The lessons learned on that assignment resonated with me recently as Sandy barreled up the eastern seaboard. I had learned similar lessons from my parents, who often spoke of our family’s experience riding out Hurricane Hattie in Belize City. When Hattie reached landfall just south of the city on Oct. 31, 1961, she was a “strong” category 4, newly weakened from a category 5. Ultimately more than 300 people along her four-day path perished, and most of the capital of what was then British Honduras was destroyed. My mother and her two young toddlers were evacuated in the aftermath, while my father remained to man the American consulate.
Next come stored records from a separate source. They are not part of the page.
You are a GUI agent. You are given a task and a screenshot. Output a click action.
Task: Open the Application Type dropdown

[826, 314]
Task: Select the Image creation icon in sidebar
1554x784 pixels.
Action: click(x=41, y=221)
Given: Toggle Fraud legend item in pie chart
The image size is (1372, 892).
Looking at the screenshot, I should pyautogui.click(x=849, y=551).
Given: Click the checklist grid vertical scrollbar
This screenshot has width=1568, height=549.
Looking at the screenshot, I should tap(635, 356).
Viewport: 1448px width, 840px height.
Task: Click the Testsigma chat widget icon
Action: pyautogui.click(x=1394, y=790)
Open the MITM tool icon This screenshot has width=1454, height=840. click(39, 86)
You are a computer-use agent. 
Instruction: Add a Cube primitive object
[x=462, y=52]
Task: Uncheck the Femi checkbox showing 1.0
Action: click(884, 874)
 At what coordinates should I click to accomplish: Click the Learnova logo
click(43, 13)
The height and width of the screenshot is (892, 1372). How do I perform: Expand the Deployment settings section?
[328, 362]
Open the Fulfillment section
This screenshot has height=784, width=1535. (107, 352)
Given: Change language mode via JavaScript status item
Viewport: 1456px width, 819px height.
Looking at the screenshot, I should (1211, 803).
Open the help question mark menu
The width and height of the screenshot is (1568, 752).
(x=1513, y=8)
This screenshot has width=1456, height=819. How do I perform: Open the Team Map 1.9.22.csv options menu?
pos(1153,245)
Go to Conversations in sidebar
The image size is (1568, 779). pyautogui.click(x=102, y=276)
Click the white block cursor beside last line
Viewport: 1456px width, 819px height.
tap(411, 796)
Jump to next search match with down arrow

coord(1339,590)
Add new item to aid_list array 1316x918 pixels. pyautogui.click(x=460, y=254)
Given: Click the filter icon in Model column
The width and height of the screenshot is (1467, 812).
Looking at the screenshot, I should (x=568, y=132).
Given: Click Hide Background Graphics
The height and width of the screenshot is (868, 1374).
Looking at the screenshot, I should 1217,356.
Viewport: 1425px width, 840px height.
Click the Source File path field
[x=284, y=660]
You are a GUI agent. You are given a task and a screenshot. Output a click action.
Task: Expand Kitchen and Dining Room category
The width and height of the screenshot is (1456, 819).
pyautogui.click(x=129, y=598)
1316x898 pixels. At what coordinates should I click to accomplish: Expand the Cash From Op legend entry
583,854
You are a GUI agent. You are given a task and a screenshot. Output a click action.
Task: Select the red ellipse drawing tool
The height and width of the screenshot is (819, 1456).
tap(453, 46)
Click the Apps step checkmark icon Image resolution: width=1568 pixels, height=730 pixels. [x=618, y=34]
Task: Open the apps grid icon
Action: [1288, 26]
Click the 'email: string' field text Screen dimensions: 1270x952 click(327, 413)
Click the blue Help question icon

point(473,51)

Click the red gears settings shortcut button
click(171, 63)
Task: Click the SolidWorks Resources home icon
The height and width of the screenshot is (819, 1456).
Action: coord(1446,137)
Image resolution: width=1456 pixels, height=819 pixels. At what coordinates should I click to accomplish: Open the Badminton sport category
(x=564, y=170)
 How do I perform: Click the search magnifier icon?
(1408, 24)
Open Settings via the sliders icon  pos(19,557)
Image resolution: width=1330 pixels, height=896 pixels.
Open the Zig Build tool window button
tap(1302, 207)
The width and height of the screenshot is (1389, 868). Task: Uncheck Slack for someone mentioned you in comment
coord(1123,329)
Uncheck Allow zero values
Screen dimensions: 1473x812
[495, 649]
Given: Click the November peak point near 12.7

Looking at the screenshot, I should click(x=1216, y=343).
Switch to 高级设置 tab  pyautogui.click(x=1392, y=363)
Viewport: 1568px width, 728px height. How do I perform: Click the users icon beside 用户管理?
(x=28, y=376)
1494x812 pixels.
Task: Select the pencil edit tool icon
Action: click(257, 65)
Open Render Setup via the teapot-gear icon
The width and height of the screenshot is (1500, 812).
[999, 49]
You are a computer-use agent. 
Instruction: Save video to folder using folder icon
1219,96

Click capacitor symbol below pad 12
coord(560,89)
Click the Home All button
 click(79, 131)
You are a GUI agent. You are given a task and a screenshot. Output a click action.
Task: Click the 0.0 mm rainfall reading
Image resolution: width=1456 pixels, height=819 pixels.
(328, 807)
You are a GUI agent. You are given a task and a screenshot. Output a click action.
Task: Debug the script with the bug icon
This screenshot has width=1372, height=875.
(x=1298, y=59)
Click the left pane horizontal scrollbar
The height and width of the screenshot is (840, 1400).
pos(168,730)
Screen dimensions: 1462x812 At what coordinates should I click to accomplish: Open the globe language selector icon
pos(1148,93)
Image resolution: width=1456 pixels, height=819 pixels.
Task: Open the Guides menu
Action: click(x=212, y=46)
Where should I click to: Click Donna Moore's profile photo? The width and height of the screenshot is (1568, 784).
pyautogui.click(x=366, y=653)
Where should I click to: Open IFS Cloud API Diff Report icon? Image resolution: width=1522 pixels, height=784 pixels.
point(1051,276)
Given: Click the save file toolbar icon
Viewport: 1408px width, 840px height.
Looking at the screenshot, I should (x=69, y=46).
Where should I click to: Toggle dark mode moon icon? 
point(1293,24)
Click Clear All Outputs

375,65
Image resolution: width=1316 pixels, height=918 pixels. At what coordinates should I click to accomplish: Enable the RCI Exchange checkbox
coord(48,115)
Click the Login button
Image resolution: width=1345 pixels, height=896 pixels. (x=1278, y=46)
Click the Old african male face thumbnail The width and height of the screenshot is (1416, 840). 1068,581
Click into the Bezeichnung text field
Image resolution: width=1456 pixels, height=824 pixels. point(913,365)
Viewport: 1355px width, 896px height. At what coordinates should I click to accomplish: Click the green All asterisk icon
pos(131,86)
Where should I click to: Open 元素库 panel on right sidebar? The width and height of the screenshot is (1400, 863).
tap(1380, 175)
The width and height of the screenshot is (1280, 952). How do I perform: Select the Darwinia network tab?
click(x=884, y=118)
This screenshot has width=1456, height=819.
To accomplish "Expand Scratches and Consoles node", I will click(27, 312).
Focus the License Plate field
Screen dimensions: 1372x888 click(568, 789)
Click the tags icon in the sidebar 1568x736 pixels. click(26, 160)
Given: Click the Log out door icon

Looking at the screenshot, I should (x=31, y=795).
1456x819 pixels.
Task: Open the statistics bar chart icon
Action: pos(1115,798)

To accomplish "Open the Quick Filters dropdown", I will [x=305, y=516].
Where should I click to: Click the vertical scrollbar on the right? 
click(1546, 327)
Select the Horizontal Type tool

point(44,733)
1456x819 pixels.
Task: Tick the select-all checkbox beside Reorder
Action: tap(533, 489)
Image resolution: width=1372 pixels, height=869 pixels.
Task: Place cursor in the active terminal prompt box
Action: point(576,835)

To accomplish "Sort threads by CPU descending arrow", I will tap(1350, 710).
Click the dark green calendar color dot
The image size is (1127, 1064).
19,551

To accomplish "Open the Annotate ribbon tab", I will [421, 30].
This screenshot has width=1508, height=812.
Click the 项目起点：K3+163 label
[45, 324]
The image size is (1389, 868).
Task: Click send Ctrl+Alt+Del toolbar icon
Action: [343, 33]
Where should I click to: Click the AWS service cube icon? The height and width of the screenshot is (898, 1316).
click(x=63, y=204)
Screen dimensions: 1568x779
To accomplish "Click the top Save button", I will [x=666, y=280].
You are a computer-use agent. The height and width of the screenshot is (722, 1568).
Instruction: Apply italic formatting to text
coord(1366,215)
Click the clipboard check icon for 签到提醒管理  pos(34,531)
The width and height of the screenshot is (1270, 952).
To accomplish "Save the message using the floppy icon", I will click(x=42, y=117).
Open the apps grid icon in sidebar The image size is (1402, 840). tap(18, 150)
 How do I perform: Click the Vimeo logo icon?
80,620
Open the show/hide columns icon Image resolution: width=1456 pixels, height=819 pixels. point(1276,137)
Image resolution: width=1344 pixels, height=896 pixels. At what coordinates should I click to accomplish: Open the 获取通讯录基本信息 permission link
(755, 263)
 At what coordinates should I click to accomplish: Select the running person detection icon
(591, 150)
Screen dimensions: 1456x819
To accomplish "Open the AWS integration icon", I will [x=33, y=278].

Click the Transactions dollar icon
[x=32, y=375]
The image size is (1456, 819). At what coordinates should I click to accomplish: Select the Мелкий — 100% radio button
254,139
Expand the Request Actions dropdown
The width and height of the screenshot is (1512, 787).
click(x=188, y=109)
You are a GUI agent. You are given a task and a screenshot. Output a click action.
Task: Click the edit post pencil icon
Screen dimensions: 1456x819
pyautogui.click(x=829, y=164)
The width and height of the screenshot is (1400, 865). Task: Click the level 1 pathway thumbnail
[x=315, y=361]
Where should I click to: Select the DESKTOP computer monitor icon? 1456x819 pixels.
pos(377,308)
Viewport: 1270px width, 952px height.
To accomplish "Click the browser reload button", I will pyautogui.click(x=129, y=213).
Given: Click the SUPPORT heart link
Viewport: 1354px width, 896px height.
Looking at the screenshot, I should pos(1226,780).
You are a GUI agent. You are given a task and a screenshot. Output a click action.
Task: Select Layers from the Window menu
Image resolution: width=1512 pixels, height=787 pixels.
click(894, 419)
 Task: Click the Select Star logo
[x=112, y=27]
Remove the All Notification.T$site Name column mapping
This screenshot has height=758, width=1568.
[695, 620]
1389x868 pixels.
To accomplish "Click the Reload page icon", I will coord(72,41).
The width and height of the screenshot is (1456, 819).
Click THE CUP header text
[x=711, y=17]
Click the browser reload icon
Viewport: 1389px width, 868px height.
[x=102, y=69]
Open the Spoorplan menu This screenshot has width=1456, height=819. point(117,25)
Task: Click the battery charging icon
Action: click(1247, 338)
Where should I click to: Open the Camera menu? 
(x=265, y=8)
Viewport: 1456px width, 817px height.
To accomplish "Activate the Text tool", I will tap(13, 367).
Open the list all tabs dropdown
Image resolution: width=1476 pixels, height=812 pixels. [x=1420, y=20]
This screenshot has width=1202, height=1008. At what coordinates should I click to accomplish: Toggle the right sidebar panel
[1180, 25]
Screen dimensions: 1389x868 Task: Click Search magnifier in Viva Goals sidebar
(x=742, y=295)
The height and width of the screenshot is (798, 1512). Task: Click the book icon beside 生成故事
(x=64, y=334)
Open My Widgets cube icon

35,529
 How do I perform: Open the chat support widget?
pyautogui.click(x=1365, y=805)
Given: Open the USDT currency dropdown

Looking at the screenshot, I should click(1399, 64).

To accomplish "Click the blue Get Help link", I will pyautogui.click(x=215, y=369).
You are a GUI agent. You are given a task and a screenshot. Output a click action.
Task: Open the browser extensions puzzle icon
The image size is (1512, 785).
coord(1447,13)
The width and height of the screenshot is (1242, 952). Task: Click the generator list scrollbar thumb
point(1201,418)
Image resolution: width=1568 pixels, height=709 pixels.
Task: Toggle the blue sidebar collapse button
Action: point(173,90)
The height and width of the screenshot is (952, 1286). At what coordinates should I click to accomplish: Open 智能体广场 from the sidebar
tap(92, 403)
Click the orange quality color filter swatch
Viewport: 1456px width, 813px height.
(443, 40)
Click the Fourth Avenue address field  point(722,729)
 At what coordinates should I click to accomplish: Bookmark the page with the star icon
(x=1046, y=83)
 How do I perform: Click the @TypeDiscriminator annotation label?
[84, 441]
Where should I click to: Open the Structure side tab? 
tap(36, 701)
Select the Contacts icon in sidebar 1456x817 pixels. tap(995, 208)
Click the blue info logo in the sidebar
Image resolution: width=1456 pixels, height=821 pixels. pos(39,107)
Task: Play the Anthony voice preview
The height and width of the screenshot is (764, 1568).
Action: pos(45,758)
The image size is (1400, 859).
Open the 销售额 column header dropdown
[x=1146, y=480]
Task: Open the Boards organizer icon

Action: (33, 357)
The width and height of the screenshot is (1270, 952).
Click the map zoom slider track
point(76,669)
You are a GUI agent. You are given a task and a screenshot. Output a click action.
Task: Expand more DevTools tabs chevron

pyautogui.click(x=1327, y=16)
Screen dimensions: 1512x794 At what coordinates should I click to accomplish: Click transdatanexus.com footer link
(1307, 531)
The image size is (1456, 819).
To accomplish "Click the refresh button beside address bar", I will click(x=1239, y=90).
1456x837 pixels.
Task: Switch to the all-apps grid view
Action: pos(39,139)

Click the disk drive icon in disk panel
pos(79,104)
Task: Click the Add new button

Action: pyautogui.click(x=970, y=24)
Like Wrightsville Beach, Belize knew hurricanes. And its indigenous architecture was largely built on stilts above the surge line of most storms, although Hattie got the best of it. In coastal North Carolina, weather-weary homeowners build their houses with “break-away” first floors—containing garage and guest areas—and move critical rooms to the second and third floors.
It appears “100-year” storms like Sandy are cycling through every few years now. Severe snow storms, hurricanes, heat waves, and even earthquakes are becoming commonplace occurrences, heaped atop existing hardships various regions already endure.
These new challenges should capture the attention of custom builders and residential architects because we need to rethink the way we design, engineer, and construct our houses. In addition to our new zest for sustainability, we must consider the resilience of our buildings as well. It’s an opportunity and an obligation for anyone who builds anew in this evolving climatological reality. We don’t want to make it right later; we want to build it right the first time.